Here are the records. Write out exactly the lines between the one holding "You are a computer-use" and the one holding "Instruction: Collapse the Açıklama section", inclusive.

RECORDS SHOWN:

-- Opening Marker --

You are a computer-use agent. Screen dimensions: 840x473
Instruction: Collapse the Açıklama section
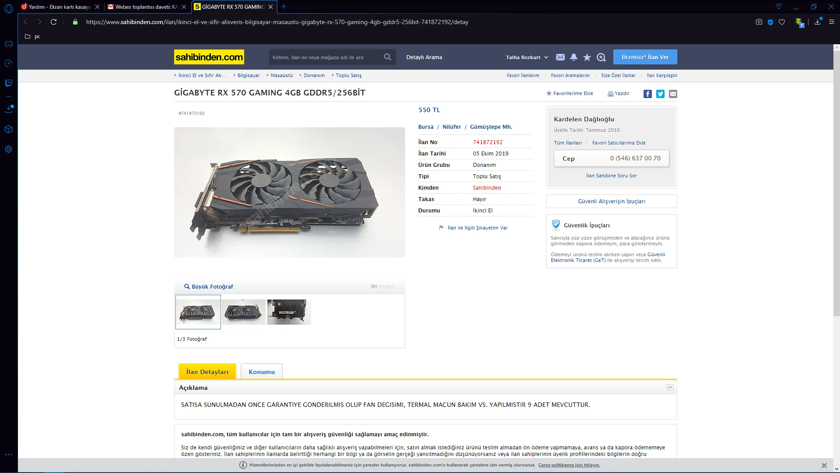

-- Closing Marker --
-- Opening Marker --

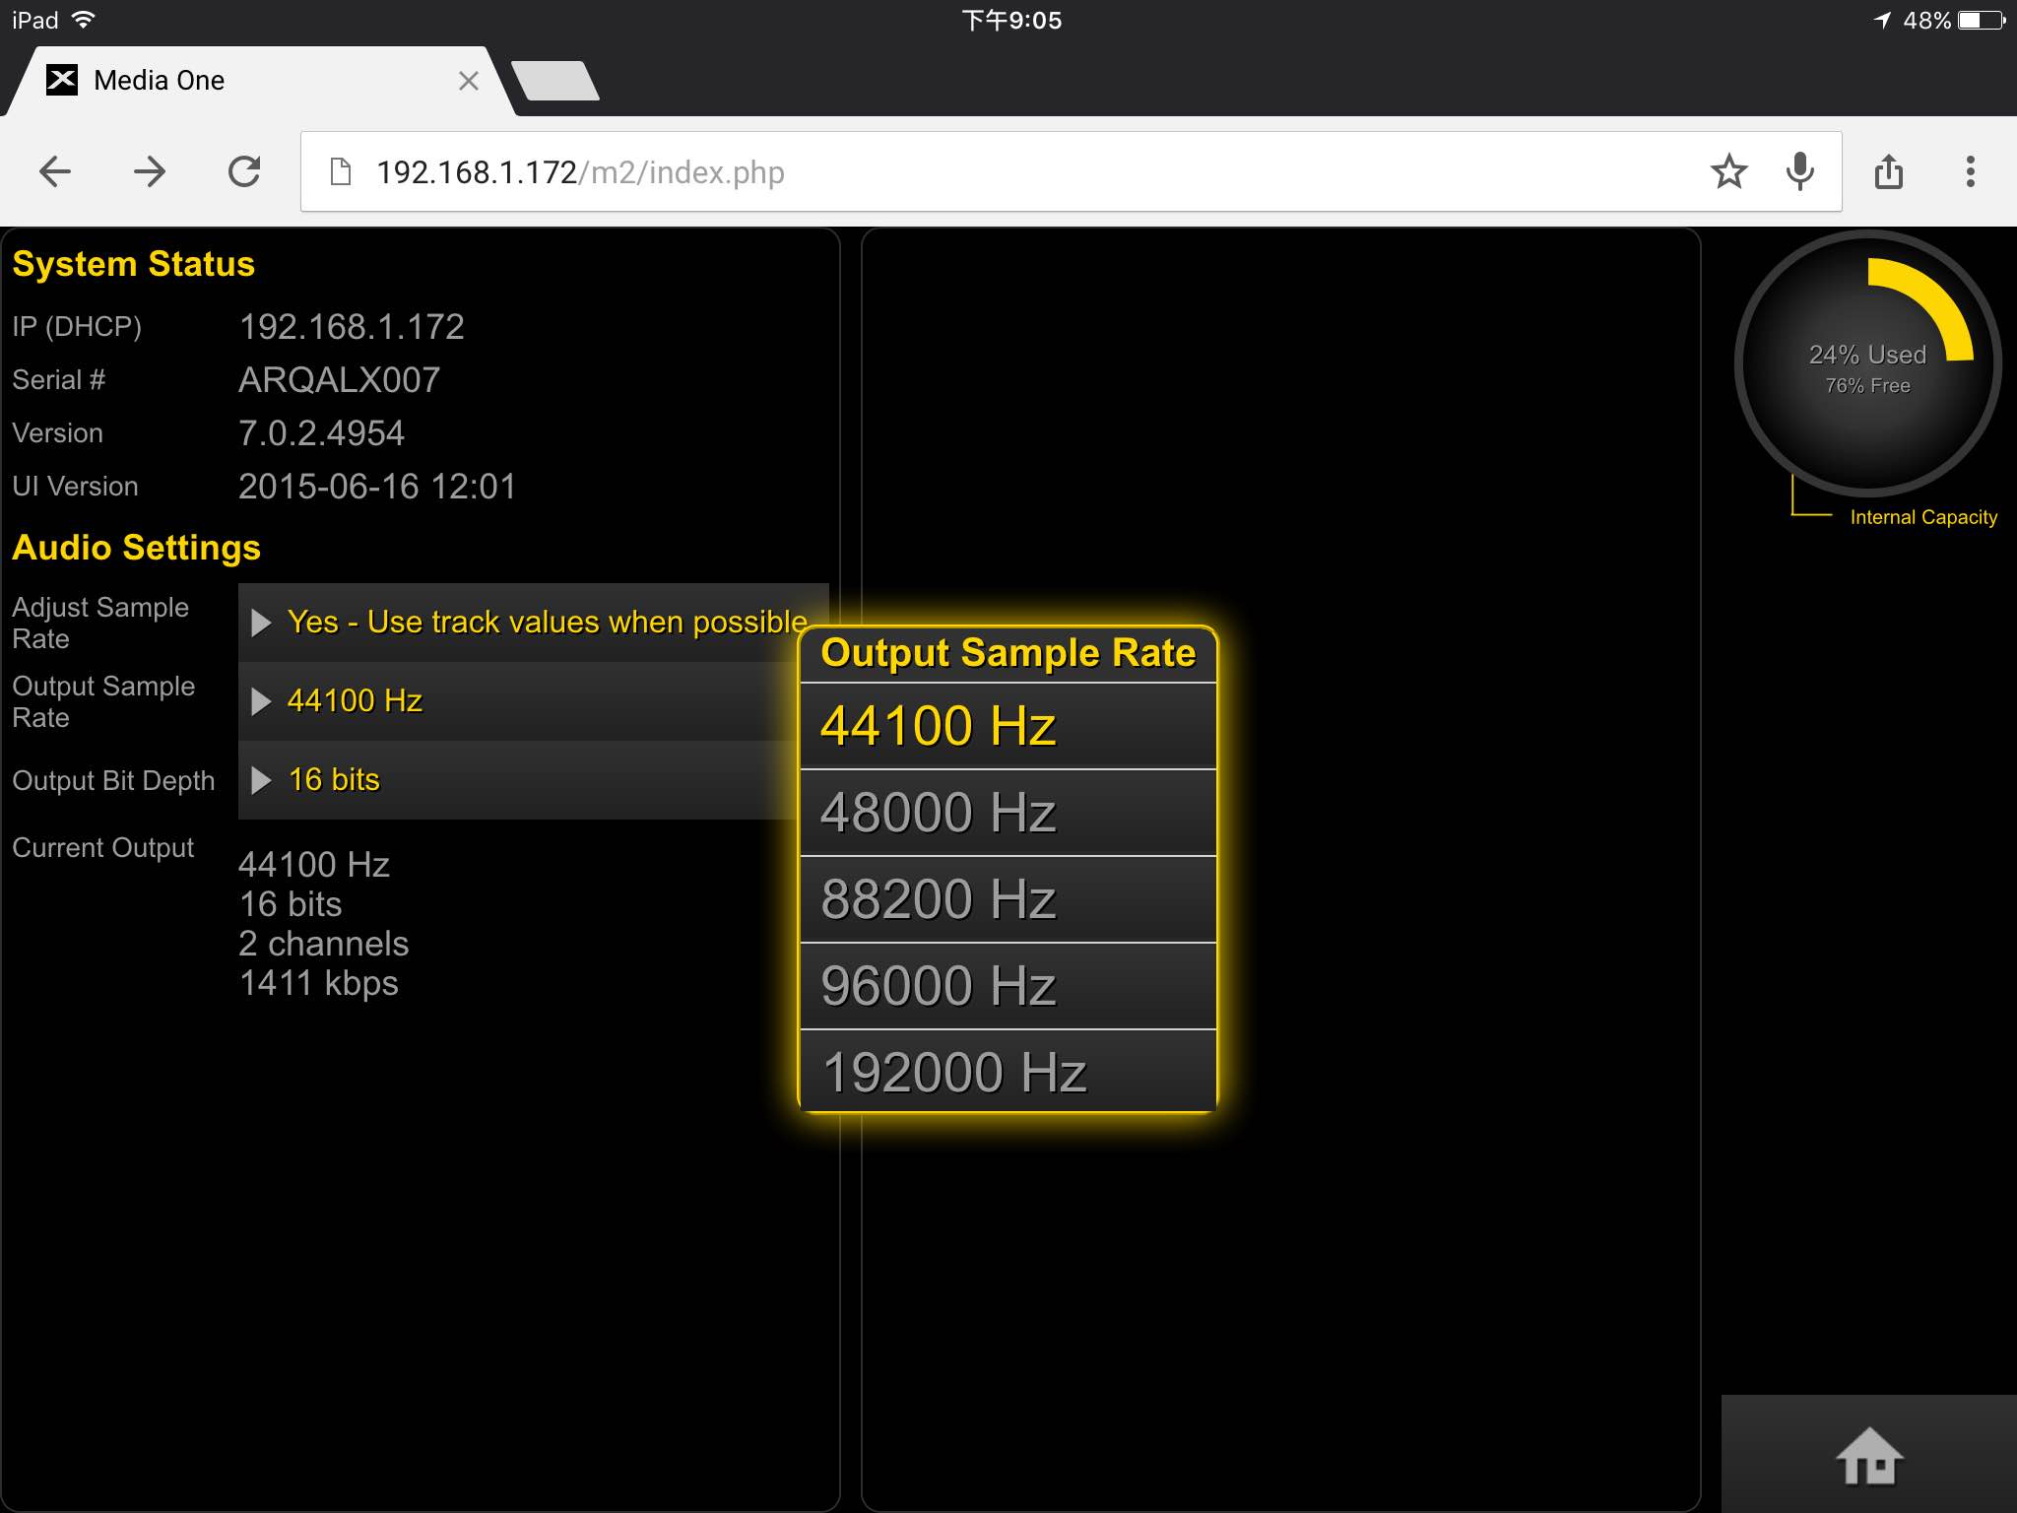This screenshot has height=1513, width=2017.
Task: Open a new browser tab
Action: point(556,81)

-- Closing Marker --

TASK RESPONSE:
You are a computer-use agent. Screen dimensions: 840x473
Instruction: Collapse the Açıklama section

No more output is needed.